Inserendosi nel tema del convegno, il sindaco si è schermito accostando la piccola realtà bergamasca ai temi «giganteschi e universali» trattati dall’enciclica del Papa, e riferendosi all’idea di «migliorare il mondo a partire dalle città». Però ha anche sottolineato come, nel momento attuale, proprio «le città possono fare la differenza». E anche in «una media città come Bergamo» si può «sperimentare, concretamente, un diverso rapporto con l’ambiente e nuove modalità di contrasto delle più diverse fragilità». La prospettiva è quella dell’«ecologia integrale», compresa tra la salvaguardia delle risorse naturali e il rispetto di ogni persona umana, in particolare dei più deboli.

In questo contesto Gori ha affrontato alcuni temi sui quali anche Bergamo ha intrapreso cammini importanti. Il primo è quello della «salvaguardia del territorio». «Negli ultimi decenni – ha detto il sindaco – l’urbanizzazione più disordinata ha comportato un consumo del territorio assolutamente folle». Oggi invece «noi poniamo al centro del nostro operato, in questo campo, lo stop al consumo di suolo e la riqualificazione della città costruita». Col duplice obiettivo della valorizzazione del patrimonio ambientale e della qualità della vita delle persone, anche creando luoghi di incontro e coesione sociale.

Un altro tema, un’altra «scommessa» che parte dalle città, riguarda poi «una più efficiente gestione dei rifiuti», legata all’obiettivo di ridurre gli sprechi e «a un ambizioso progetto di riqualificazione energetica del patrimonio immobiliare pubblico e privato». A questo proposito Gori ha ricordato anche l’esistenza, proprio vicino a Bergamo del «più grande impianto europeo per il riciclaggio di rifiuti», a vantaggio della raccolta differenziata, che permette di evitare «oltre 200 mila tonnellate di emissioni CO2 ogni anno».

Ricordando la visione di Papa Francesco per cui proprio «nella dimensione locale» possono nascere maggiore responsabilità, senso comunitario oltre a «una speciale capacità di cura e una creatività più generosa», il sindaco ha inquadrato «la straordinaria molteplicità delle esperienze di volontariato e di cittadinanza attiva» che caratterizzano Bergamo. «Da qui, addirittura dalla dimensione dei quartieri, parte la sperimentazione di un nuovo modello di welfare comunitario che alle istituzioni comunali affianca la solida competenza maturata dai soggetti della cooperazione sociale e la rete solidale costituita appunto da tutti quei cittadini che, nei loro quartieri, decidono di prestare tempo ed energia alla cura degli altri», alla costruzione «del bene comune».

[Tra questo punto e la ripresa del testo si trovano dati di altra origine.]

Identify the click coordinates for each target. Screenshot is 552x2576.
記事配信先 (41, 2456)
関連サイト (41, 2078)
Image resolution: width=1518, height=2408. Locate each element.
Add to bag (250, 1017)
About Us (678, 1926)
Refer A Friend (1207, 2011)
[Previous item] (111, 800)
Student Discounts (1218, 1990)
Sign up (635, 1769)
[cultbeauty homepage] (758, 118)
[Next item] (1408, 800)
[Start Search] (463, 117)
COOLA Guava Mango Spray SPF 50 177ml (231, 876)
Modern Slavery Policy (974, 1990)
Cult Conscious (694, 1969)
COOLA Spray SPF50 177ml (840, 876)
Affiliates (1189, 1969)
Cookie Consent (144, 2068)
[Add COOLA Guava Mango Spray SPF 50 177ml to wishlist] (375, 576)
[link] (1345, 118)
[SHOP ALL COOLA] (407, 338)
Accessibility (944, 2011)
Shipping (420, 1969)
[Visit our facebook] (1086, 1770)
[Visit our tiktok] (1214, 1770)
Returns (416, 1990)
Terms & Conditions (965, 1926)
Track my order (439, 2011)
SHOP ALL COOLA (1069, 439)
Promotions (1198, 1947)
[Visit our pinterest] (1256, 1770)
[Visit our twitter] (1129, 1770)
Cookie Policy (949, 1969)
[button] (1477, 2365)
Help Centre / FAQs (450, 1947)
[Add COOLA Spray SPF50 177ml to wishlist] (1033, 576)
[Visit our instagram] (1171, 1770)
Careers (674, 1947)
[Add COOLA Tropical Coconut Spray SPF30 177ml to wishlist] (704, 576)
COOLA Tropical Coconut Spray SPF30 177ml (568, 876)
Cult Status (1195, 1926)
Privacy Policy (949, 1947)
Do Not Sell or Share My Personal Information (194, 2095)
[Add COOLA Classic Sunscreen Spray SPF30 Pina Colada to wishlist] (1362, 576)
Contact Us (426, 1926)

Bergamo è una città – confermano le riflessioni del sindaco – che raccoglie esperienze positive nella direzione indicata dal convegno vaticano. Tuttavia non mancano «contraddizioni e motivi di preoccupazione». Così, ad esempio, a proposito della vicenda migranti - «sempre più spesso visti con paura» - emerge come «la forte propensione a coltivare elementi di identificazione - alla base della tenuta del tessuto sociale delle nostre comunità – possa in taluni casi trasformarsi in chiusura, anziché darsi come punto di partenza per il dialogo e per la rielaborazione delle diversità». Col rischio di dimenticare proprio la lezione di Papa Giovanni nella «Pacem in terris», sul diritto di ogni essere umano di «immigrare in altre comunità politiche e stabilirsi in esse» e sulla necessità di favorire l’integrazione dei profughi. «I migranti in arrivo dal Nord Africa e dal Medio Oriente - ha insistito il sindaco Gori - vengono invece cinicamente descritti come una minaccia». Troppe porte si chiudono, «con evidente responsabilità, accompagnata da rilevanti carenze organizzative dello Stato, di chi strumentalmente agita un’assurda guerra tra poveri».

In gioco c’è niente di meno che la «coscienza di appartenere ad una sola famiglia umana». Per questo - ha concluso Gori - «dobbiamo impegnarci per far prevalere i valori positivi di cui le nostre comunità sono ricche», affiancando alla diffusa «preoccupazione per la natura» quella «verso i più poveri e i diseredati».